> _Records for the task_:
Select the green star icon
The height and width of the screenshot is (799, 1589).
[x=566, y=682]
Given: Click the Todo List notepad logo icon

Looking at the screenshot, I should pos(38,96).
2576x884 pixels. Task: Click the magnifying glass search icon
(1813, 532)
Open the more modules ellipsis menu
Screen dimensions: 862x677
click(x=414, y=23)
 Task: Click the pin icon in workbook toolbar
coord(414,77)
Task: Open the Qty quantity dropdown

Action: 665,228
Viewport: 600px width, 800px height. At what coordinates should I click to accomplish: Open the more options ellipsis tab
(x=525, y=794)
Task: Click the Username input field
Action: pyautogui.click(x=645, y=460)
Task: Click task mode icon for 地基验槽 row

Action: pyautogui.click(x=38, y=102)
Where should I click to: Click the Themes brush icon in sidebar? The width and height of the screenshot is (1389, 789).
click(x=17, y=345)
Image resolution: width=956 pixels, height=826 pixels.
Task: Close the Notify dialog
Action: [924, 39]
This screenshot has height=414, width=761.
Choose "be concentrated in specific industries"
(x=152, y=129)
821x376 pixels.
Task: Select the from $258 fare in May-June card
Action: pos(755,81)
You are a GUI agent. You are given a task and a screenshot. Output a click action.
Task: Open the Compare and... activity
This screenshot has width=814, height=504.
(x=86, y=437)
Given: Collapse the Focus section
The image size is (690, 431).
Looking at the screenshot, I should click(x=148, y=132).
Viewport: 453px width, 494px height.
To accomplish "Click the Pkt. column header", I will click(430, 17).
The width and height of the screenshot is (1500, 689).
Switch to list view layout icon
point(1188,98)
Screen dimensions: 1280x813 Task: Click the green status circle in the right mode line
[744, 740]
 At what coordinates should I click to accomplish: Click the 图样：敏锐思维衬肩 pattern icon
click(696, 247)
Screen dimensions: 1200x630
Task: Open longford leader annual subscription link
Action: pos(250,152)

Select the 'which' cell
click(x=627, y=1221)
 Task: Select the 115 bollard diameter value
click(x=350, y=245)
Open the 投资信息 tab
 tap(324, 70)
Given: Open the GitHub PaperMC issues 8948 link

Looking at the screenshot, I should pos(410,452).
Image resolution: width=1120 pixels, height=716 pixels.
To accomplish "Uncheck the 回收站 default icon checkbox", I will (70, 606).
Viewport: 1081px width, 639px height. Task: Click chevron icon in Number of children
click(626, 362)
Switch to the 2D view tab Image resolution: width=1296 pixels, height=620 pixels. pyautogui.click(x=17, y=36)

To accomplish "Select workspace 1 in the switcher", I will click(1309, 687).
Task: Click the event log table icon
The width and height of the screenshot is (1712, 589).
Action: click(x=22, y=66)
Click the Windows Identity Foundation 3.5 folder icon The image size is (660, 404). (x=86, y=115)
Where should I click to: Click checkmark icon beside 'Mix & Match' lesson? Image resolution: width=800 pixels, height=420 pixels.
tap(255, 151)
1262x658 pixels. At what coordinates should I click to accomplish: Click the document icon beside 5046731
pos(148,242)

> _Assignment_: Your answer should consist of every line from the entries that holds "will".

> _Response area_:
To accomplish "Click the Pkt. column header", I will click(430, 17).
To accomplish "Uncheck the 回收站 default icon checkbox", I will (70, 606).
To accomplish "Select workspace 1 in the switcher", I will click(1309, 687).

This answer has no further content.